Terwijl ik mijn eerste maand als startend ondernemer afsluit, realiseer ik me hoe waardevol het is om je omringd te weten door goede mensen. Alle kansen die ik momenteel op mijn pad vind, komen rechtstreeks uit mijn netwerk. Ik vermoed dat mijn opvoeding daar een stimulerende werking op heeft gehad: netwerken zit in het Indische DNA ingebakken, ver voordat het woord netwerken uitgevonden was.

Kumpulan of 'netwerkbijeenkomst'? Foto: archief Kirsten Vos (2010)

Zoals veel Indische oma’s, was ook mijn oma een wandelende encyclopedie. Bij wijze van spreken dan, want ze had een ernstige spierziekte en kon dus niet meer zo goed lopen (‘Ik ben slecht ter been, ik ben niet gehandicapt.’) Oma kende zo ongeveer de halve wereld, in mijn optiek, inclusief schoolopleiding, ouders, kinderen en kleinkinderen en persoonlijke anekdotes. Die anekdotes waren het belangrijkst: doordat zij verhaaltjes over mensen vertelde, kon ik me ze herinneren.

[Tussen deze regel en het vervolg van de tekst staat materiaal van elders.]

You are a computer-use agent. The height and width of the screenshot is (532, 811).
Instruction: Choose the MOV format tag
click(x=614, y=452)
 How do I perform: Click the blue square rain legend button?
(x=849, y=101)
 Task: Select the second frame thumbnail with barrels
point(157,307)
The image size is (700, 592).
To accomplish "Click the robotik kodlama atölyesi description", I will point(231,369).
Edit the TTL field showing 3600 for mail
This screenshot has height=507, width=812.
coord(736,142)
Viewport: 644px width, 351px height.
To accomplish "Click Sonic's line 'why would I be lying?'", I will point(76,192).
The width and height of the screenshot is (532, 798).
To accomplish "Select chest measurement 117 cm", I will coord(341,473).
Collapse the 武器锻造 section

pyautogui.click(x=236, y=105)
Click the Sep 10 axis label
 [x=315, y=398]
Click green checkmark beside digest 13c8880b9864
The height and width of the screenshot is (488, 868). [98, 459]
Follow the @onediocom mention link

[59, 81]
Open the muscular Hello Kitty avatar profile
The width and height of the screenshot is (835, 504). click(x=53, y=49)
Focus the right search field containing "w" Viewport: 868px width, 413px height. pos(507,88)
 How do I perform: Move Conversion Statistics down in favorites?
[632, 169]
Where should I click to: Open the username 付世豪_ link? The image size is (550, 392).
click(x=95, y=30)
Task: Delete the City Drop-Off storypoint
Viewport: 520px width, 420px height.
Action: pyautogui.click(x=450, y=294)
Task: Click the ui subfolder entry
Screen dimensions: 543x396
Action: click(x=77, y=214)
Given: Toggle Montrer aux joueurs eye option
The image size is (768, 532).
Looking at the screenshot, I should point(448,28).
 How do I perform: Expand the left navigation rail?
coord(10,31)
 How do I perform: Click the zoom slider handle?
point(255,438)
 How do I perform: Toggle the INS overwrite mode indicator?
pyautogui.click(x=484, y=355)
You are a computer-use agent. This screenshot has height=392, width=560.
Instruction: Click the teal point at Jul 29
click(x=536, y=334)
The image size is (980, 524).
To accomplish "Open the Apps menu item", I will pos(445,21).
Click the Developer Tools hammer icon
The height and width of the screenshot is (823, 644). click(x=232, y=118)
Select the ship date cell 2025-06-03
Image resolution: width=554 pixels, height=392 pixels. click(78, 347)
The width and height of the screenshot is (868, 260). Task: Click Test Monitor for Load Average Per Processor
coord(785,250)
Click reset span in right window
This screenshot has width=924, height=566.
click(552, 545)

‘Ach ja (met handgebaar en pretoogjes), Zusje Schwarts, we gingen samen naar de SU in Batavia, suffe uilen noemden we die school, de Santa Ursula. Haar moeder lette er altijd op dat we geen villa inkijk hadden (op dat moment wees mijn oma dan met haar duim naar haar decolleté). Ze hoefde maar te kijken en dan wisten we al genoeg. ’

Eigenlijk leerde ik zo mensen kennen voordat ik ze ontmoette, wat een eerste IRL ontmoeting extra makkelijk maakte, of ik nou een goed of fout fragment van een anekdote aanhaalde (‘Uw moeder was toch van de villa inkijk?’). Mensen vonden het namelijk leuk dat iemand over ze verteld had, merkte ik. Terugkijkend realiseer ik me dat dat ze het gevoel gaf ‘ertoe te doen’.

Verder vond ik het normaal om op feesten goed te letten op mensen die alleen zaten. ‘Praten jullie wel leuk lui?’ was ook zo’n gevleugelde uitspraak van mijn oma. Naar haar voorbeeld en dat van mijn moeder, waren mijn zusje en ik (mijn broertje wist de dans altijd te ontspringen) zeer bedreven geworden in mensen spotten die om een praatje verlegen zaten. Gasten vermaken was belangrijker dan je eigen verlegenheid: gasten hoorden zich welkom te voelen, dat was je taak als gastvrouw. En dus maakte je met iedereen wel een praatje. Bovendien onthield ik, zoals ik geleerd had, anekdotes uit die gesprekken. Wat iemand als beroep had, bijvoorbeeld.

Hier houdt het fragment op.